Revising a 30-Year-Old Manuscript


A crossbred cow with her newborn calf struggling to stand for the first time.

Last week I presented this poem to a writers group I belong to.

The group liked the poem, so I decided to share a short story that was inspired by the same incident. I wrote the story about 30 years ago so I figured it would need some revision. When I went to work on it, I discovered it needed a lot of revision.

I recalled something I used to do when I was a journalism professor at the University of Tennessee. I taught a beginning news writing class in a room with 20 workstations. At first students worked at typewriters because it was a long time ago, but before my teaching career ended they had computers.

That meant students worked on their own with no help from friends and under time pressure. It was good training for students who intended to have careers in today’s fast-paced news media.

One of the first assignments in the term was designed to teach students how to write traditional newspaper leads. The meant they had to write a single sentence would grab readers’ attention and focus them on the most important aspects of a story. Each student was given a set of 10 unorganized fact sheets and told to write as many lead sentences as they could in an hour.

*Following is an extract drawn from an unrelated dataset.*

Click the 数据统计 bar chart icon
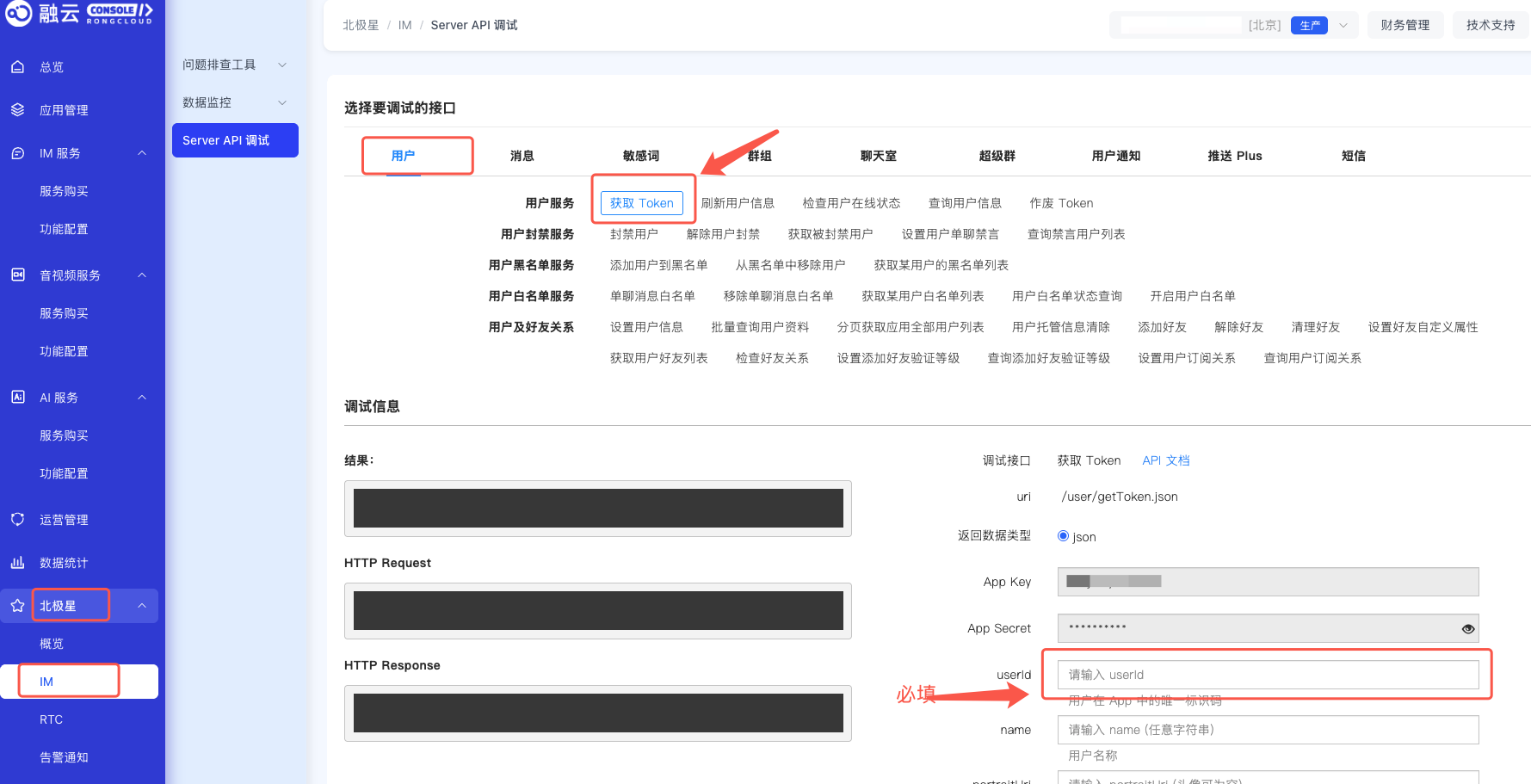Viewport: 1531px width, 784px height. coord(17,563)
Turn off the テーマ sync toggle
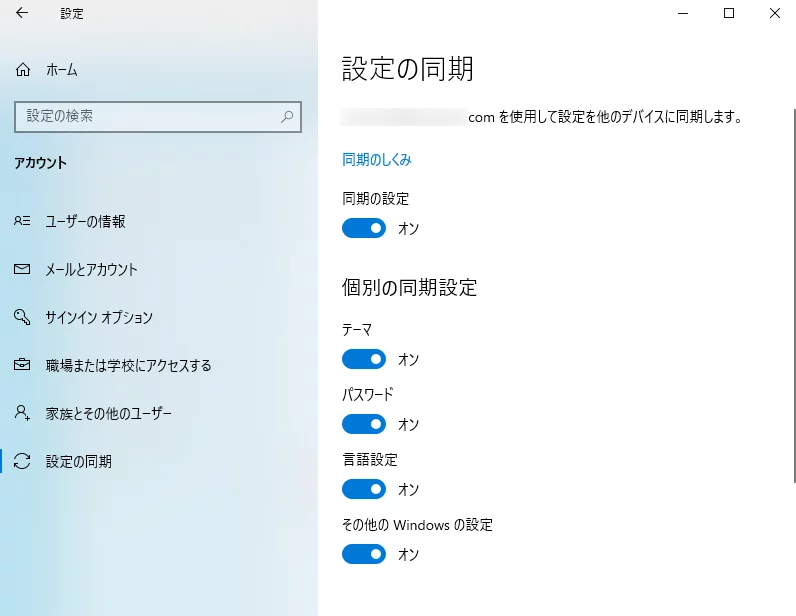 tap(364, 359)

When a student finished a lead, they raised their hand and I came around to approve or disapprove their effort. Most students could manage three or four approved leads before the deadline.

Late in the term I passed out a similar set of fact sheets and repeated the assignment. Most students finished the entire set of 10 in less than an hour. This, I told the students, demonstrated how much they had learned over the intervening weeks. (I’m sure my teacher evaluations improved on the question that asks how strongly they agreed with the statement, “I learned a lot in this class.”)

Like those exercises, my revision of the short story indicated how much I have learned in the 30 years that I wrote it. It was a lot.

I made a list of the changes I made while I was working on the story. When I went over the list, I discovered I was using the same kind of comments I made on student papers way back when.

The list is too long to duplicate, but here are some examples:

I’m embarrassed to report the list is too long to duplicate, but here are some examples.

  • Use strong active voice verbs.
  • Use past, present or future verb tenses whenever possible. Avoid complex verb phrase such are “he would have been thinking” if “he thought” will work.
  • Avoid adverbs. If you have a lot of words ending “ly,” you’re probably using the wrong verbs. Instead of “the vehicle hit the tree really hard” make it “the vehicle crashed into the tree.”
  • And while you’re at it, use short concrete nouns that people can visualize. Make it, “The truck crashed into the oak tree.”
  • Then you might add back some adjective and adverbs. “The dump truck crashed headlong into the hundred-foot oak tree.”

I’m embarrassed to confess that I made such corrections — and others — repeatedly. The good news is that I’ve learned a lot in the last 30 years and the short story is much better. I hope the writers group likes it.